■ **TEXT PASSAGE**
Championing something like Junebug OVER those films speaks of a hatred toward cinema to me.
BTW, user name on there is wokelstein.
Junebug anyway, has a lot of stuff that very much felt like cinema. In the Company of Men, though, I agree is not especially cinematic. Still, I thought it was amazing, much better than Kill Bill Vol. 1, though the comparison is absurd. The intention of QT and Labute is so disparate that they might as well be from different planets.
I rated 400 movies and Anthony Lane is far and away my best comparable, so obviously I am not doing it right. At least it isn't Peter Travers, that would be depressing.
I thought Alex's top critic could be Mick Martin, though Alex seems to be more intelligent and have more discernment than him.
Here we go again:
Everything Alex just said.
If anything betrays a hatred of cinema, it's the assumption that in order for a film to qualify as cinema, it need have a certain (though likely unquantifiable) number of distinct locations, a camera that calls attention to itself, and only enough dialogue to prevent a silent film classification. If "My Dinner with Andre" isn't cinema, and the only outlet for people who occasionally enjoy the text over the sub is to watch the year's two or three most literate monster movies, then the compressed definition of cinema could have an unintended side effect: it could kill creativity and diversity. Oops.
If I could erase one odious snarkbomb from all recorded critical history, it would easily be "filmed play." Is Robert Altman guilty of making filmed plays? Do you have inside information? Did an unexpected, simultaneous erection experienced by Altman and his editor on "A Prairie Home Companion" instantly transerectify his filmed play into a piece of cinema? And if the filmmaker or editor is female, exactly which function of her genitalia brings about the AJ Cinematic Stamp of Approval? Might you start grading Scorsese movies on a "Thelma Schoonmaker Wetness Scale?" And if you think I failed to notice your intentional exaggeration, you needn't worry: I never fail to notice your intentional exaggeration.

■ **EXTRACTED ENTRIES**
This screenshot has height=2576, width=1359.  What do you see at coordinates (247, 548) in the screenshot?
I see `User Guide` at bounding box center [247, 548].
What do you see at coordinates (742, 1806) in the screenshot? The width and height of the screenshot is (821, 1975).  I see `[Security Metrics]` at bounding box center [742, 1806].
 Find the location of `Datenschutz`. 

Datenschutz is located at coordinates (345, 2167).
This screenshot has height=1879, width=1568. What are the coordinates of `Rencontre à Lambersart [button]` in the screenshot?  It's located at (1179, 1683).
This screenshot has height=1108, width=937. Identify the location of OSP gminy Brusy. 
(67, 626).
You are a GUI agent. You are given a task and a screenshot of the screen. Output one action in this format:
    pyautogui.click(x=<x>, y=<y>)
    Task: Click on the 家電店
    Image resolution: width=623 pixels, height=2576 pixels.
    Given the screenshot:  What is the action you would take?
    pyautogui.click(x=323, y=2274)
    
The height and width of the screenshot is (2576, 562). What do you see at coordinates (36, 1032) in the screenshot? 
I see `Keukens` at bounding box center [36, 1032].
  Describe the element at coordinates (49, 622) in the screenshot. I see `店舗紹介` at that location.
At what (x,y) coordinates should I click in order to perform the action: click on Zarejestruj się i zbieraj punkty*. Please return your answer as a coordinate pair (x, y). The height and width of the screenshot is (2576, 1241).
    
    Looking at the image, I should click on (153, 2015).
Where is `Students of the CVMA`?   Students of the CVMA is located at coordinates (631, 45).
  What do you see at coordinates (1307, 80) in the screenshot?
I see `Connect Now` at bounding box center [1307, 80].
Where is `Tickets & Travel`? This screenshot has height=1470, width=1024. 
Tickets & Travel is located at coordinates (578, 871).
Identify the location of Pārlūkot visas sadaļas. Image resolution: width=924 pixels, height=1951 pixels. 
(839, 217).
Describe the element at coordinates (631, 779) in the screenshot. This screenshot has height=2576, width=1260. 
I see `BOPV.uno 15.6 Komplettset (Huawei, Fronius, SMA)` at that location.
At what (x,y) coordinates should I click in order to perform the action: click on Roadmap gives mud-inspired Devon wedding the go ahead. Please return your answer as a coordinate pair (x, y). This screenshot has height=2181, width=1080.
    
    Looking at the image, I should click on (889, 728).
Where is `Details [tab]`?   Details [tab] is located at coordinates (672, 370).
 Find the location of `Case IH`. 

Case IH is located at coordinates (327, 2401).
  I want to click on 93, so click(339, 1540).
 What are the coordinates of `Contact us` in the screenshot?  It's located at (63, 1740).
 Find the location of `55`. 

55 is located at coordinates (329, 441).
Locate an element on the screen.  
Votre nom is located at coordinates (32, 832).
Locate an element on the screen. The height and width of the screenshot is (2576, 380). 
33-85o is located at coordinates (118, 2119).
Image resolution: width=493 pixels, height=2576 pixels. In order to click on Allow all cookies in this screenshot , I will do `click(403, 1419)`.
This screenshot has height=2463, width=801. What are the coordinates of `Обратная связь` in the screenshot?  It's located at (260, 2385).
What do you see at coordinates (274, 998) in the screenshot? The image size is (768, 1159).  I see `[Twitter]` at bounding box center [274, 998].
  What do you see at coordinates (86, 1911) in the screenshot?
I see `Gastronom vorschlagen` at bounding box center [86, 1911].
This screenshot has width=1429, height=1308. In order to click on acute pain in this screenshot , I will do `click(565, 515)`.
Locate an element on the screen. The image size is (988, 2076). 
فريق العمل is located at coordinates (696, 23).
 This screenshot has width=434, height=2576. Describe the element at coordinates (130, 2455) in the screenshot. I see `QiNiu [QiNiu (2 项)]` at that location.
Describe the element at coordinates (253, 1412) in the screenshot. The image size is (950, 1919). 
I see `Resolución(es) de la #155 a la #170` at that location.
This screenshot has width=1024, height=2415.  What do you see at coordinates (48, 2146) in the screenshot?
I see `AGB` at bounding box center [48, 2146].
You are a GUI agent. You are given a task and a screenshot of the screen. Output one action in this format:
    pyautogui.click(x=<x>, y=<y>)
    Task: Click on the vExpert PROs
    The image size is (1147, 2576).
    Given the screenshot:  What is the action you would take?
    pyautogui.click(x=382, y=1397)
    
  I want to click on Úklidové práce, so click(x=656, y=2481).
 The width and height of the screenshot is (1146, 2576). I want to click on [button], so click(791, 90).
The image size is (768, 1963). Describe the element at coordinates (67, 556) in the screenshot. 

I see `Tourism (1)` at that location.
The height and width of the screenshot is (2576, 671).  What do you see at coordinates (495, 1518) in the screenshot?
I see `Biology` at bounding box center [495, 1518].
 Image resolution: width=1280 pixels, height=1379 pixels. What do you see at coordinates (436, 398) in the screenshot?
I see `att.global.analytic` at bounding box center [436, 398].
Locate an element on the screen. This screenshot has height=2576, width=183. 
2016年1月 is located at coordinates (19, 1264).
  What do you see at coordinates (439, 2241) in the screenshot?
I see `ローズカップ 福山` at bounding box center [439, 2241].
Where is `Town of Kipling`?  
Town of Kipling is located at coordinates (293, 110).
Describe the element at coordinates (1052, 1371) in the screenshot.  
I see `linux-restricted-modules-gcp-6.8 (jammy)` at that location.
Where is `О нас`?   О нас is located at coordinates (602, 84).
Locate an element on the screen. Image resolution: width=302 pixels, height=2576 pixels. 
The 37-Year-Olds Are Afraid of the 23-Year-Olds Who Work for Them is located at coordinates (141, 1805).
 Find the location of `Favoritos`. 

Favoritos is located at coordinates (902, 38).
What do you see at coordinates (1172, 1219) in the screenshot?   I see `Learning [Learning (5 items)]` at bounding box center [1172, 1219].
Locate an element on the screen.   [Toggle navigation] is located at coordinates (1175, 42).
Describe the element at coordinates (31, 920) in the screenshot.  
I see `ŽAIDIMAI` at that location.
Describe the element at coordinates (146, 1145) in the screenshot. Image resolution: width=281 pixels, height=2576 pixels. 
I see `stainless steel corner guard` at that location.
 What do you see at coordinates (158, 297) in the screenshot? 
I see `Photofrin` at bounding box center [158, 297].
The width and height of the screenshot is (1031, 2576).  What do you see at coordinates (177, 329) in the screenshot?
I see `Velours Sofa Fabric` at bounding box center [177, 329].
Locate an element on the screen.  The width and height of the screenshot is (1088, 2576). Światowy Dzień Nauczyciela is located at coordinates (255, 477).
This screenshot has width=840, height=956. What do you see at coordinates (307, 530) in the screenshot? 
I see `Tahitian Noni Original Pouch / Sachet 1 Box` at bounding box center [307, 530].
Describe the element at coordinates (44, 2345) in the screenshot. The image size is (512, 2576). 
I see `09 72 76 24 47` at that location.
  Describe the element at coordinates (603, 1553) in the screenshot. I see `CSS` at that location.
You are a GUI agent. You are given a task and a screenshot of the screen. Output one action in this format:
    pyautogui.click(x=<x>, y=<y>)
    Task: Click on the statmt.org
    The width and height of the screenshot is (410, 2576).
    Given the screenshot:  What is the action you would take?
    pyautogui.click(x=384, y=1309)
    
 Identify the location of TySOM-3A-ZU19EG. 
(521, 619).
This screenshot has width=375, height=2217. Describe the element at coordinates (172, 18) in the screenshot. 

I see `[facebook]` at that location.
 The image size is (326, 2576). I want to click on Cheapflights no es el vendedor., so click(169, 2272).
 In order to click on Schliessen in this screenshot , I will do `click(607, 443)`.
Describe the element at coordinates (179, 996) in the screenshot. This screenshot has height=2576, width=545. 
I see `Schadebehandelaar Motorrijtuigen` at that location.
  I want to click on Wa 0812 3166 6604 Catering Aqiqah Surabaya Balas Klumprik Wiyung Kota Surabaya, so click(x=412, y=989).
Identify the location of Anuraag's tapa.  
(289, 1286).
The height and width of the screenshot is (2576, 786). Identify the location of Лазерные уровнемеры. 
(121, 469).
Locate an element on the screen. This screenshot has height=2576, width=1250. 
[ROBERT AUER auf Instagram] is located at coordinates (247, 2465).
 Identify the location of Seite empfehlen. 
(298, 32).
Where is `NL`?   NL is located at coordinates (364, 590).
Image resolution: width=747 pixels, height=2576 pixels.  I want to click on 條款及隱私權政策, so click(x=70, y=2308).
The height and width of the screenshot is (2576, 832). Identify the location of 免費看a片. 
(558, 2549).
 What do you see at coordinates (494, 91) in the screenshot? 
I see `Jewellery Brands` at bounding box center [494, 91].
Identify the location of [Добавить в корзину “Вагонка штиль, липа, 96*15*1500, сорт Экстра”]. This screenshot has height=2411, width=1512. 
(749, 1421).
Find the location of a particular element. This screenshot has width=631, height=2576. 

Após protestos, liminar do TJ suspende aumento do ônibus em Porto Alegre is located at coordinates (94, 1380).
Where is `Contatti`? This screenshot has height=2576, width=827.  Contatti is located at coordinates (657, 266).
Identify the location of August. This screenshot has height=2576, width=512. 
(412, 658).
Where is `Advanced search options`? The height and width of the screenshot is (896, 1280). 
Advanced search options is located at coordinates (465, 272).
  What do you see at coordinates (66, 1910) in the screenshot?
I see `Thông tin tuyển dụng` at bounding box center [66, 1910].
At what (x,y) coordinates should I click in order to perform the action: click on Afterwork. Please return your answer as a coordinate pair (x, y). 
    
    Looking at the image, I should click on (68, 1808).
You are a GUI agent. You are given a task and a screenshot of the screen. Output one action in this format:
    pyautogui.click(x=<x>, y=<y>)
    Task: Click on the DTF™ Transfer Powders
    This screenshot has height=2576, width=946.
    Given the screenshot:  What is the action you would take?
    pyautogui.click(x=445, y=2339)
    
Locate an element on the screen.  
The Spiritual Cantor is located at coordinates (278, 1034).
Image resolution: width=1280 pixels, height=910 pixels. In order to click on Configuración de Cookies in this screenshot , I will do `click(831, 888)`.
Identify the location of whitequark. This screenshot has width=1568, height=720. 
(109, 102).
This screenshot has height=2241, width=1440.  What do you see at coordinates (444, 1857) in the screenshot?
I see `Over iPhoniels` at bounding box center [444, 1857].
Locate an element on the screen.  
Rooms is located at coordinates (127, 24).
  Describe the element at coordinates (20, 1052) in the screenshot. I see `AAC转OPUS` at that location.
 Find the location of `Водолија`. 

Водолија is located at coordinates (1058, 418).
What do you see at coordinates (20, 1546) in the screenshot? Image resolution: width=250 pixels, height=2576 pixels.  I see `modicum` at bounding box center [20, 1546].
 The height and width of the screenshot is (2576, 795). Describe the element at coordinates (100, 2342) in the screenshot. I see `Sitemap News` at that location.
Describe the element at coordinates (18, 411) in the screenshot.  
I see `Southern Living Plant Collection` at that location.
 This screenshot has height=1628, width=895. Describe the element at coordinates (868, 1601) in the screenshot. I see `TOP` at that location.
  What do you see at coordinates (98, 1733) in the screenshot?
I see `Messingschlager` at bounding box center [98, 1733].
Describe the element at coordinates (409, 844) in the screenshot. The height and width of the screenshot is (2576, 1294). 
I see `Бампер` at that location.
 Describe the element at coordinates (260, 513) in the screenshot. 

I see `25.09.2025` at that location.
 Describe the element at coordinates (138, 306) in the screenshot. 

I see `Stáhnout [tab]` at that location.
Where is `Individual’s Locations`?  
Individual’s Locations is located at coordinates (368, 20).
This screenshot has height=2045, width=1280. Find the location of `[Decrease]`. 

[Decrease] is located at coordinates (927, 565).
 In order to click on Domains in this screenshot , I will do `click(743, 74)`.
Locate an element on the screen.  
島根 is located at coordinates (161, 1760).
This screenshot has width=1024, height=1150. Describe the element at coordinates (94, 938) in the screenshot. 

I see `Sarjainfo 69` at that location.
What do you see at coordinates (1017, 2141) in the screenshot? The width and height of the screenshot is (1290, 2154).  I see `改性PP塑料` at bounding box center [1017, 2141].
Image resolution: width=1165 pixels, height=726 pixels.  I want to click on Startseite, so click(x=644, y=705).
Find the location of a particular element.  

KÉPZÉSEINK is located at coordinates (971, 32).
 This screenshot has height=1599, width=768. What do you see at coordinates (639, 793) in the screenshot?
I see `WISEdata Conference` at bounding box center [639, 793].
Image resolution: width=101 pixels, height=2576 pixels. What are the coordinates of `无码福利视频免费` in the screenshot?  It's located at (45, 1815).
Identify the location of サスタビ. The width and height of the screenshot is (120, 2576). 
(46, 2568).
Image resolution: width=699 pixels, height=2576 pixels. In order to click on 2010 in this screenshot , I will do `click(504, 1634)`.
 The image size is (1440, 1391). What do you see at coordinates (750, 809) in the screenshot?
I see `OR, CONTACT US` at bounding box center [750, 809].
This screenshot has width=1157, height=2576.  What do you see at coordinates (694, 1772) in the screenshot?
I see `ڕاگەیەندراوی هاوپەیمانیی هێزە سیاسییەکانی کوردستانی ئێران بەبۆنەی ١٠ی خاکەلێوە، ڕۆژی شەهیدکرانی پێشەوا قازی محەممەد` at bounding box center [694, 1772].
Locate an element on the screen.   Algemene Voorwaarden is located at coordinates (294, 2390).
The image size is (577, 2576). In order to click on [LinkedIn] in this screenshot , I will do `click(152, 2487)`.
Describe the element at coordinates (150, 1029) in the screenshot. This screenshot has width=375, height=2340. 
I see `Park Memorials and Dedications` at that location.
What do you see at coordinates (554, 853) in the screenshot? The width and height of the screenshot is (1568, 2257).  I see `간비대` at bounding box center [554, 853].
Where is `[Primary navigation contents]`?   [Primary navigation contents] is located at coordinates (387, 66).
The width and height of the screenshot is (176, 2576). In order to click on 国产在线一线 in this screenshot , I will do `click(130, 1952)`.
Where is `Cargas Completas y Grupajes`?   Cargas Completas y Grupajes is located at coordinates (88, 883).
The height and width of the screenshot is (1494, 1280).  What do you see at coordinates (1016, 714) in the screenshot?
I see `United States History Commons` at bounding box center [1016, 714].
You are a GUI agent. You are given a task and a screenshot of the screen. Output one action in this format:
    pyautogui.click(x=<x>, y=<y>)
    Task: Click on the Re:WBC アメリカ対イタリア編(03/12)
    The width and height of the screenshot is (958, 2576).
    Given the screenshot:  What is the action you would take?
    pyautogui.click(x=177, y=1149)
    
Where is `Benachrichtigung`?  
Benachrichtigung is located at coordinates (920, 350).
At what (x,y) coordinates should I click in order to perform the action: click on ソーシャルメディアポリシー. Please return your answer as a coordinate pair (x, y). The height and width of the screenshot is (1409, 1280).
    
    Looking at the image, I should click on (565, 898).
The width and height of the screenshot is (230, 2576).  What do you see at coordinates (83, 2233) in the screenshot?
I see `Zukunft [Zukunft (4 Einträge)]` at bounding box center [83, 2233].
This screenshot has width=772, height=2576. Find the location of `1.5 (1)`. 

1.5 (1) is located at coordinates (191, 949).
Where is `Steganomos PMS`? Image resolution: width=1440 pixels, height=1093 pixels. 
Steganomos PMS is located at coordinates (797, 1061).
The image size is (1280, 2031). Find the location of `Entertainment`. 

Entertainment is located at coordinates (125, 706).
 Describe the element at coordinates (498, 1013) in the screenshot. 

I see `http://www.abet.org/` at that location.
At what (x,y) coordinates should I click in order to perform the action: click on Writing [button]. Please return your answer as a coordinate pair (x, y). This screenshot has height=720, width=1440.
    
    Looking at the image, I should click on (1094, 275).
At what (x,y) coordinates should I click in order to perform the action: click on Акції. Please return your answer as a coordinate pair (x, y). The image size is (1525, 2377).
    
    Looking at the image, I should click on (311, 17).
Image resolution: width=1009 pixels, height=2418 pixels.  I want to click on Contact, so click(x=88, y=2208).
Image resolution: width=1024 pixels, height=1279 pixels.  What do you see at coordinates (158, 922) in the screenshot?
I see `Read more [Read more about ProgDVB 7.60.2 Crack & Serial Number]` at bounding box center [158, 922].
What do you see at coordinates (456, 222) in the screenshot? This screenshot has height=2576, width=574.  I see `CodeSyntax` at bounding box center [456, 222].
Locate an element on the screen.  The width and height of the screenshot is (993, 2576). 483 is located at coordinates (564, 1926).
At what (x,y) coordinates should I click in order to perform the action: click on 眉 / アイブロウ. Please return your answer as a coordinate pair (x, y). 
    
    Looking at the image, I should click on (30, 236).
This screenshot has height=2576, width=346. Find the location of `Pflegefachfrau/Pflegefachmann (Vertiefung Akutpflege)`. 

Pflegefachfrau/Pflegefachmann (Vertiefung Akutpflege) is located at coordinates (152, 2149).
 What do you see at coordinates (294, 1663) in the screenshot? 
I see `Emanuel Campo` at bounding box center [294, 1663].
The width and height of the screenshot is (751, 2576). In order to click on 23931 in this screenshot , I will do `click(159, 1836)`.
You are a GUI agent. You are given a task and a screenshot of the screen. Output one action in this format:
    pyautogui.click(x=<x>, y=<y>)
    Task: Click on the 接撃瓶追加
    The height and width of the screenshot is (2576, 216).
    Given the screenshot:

■ **TASKS**
1. How would you translate this sentence from the film discussion into Spanish: "The intention of QT and Labute is so disparate that they might as well be from different planets."
2. Can you print the film discussion exactly from "BTW, user name" up to and including "discernment than him."?
3. According to the film discussion, what unintended side effect could the compressed definition of cinema have, and why?

■ **RESPONSES FOR EACH TASK**
1. La intención de QT y Labute es tan dispar que bien podrían ser de planetas distintos.

2.
BTW, user name on there is wokelstein.
Junebug anyway, has a lot of stuff that very much felt like cinema. In the Company of Men, though, I agree is not especially cinematic. Still, I thought it was amazing, much better than Kill Bill Vol. 1, though the comparison is absurd. The intention of QT and Labute is so disparate that they might as well be from different planets.
I rated 400 movies and Anthony Lane is far and away my best comparable, so obviously I am not doing it right. At least it isn't Peter Travers, that would be depressing.
I thought Alex's top critic could be Mick Martin, though Alex seems to be more intelligent and have more discernment than him.

3. It could kill creativity and diversity. If "My Dinner with Andre" isn't cinema, people who occasionally enjoy the text over the sub would be left with only the year's two or three most literate monster movies.